Tackling tough conversations during mergers
Nobody enjoys engaging in tough conversations – especially in the workplace.
Having to prompt an unpleasant conversation with colleagues or clients can feel awkward, emotionally draining and time-consuming, to say the least.
For business brokers, however, these tough conversations are vital to the success (or the pitfall) of one of their main focal points – mergers.
Dione Mauric from Advantage Business Sales and Valuations says if handled poorly, sensitive conversations can undermine a merger.
“Typically, the toughest conversations have to do with people,” says Mauric.
“The types of sensitive conversations and questions that I have seen undermine a merger are things like board representation, board selection, CEO selection and selecting the leadership team.
“The overall approach of the transaction needs to be agreed upon first, this can help clarify the direction of all of the above conversations.”
And if poorly handled conversations don’t completely undermine the merger process, it can create a dysfunctional business for your clients in the long term.
“Failing to address issues can lead to dysfunction, toxic work environments and weaken business value.
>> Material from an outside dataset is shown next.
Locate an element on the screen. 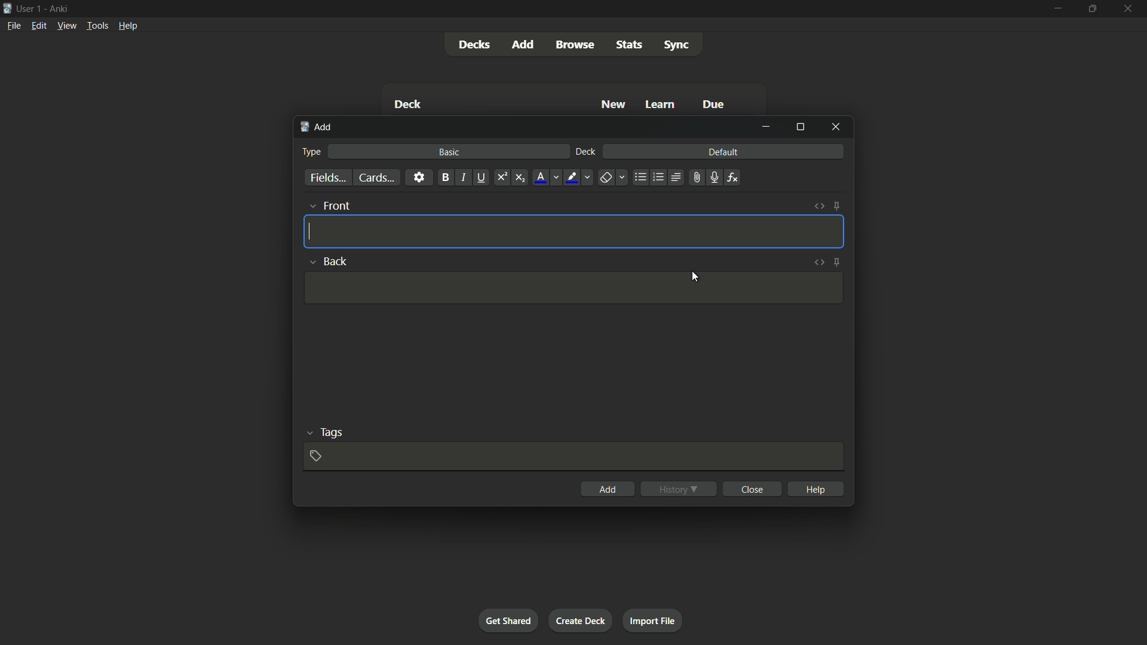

“Whether you are proving a business valuation or advising owners on the sale of their business, it’s essential that you tell your clients what they need to hear, not what they want to hear.”
So, what steps can business brokers put in place to avoid a tough conversation turning disastrous?
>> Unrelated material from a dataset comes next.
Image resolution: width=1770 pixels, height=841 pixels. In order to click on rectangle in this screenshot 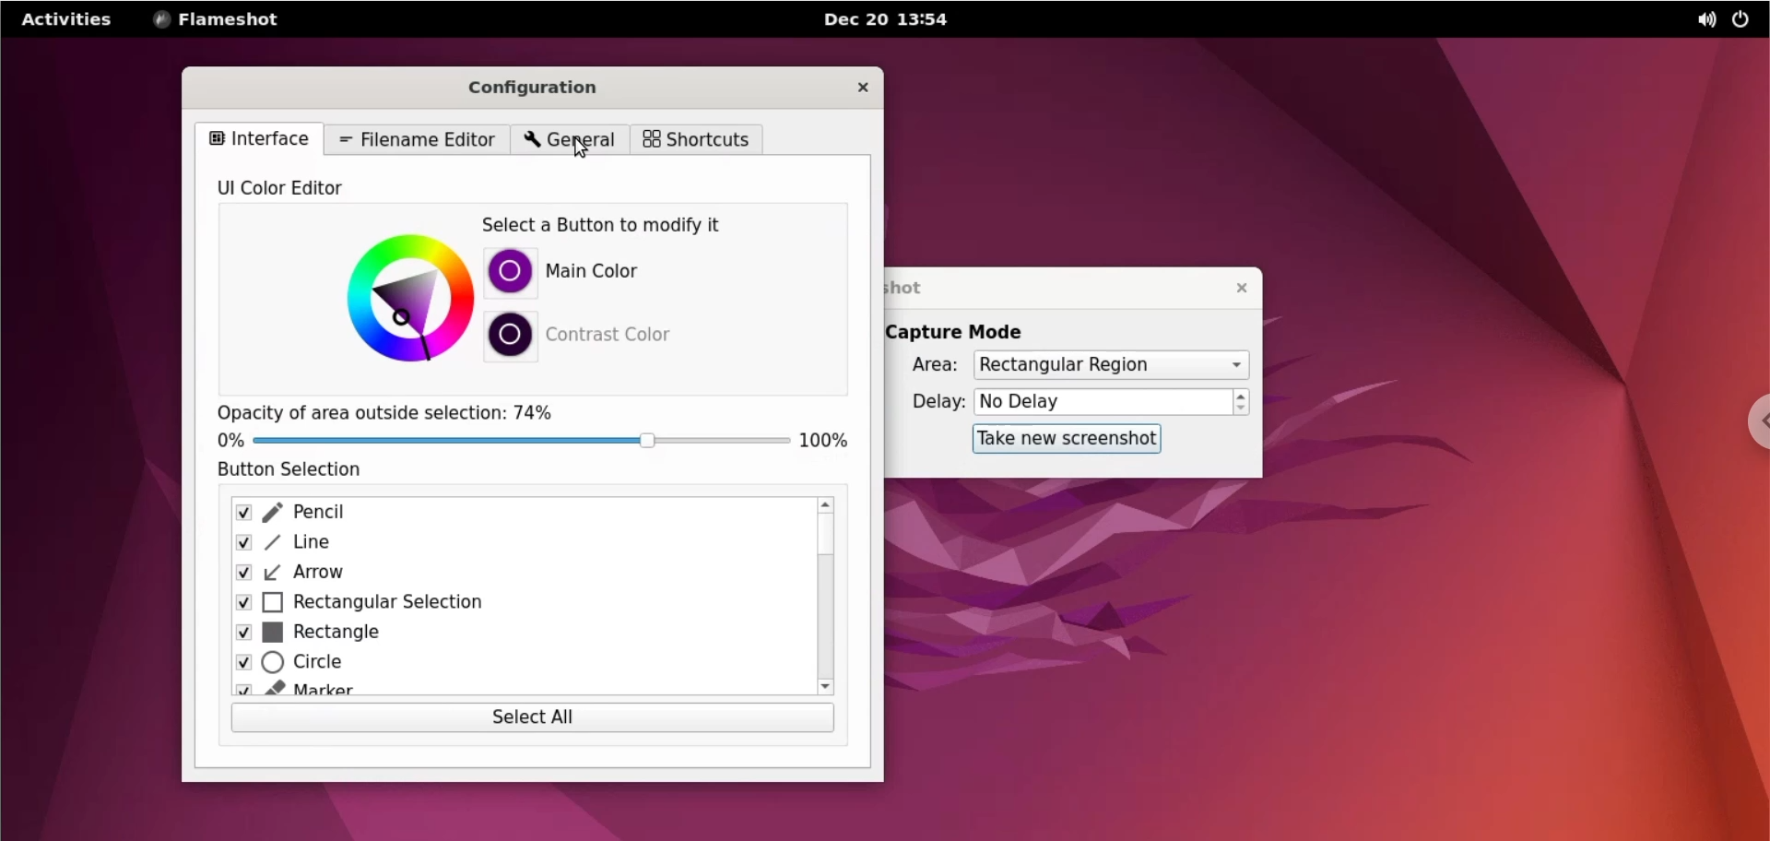, I will do `click(512, 633)`.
A clear strategy, transparency and tackling the difficult topics early, says Mauric.
“The process must be transparent, realistic and involve all areas of management if success is to be achieved.
“If tough topics are left to the late stages, both sides will have been working under their own assumptions.
“Significant delays may occur or even the entire merger may be stopped in its tracks due to the discovery of irreconcilable differences which had they been discussed at the beginning may have been avoided.”
Business brokers that take these measures are likely to achieve a successful and harmonious merger.
However, there will always be cultural differences or parties that have unrealistic expectations.
Mauric says keeping a calm composure is a good start to negating unrealistic expectations.
“Document a framework which outlines the merging companies integration plans,” says Mauric.
“Communicate with employees sharing what is going to change once the merger takes place, and why.
“Sometimes you just need to be blunt – being assertive is sometimes necessary when dealing with tough parties.
“But always remain constructive and respectful.”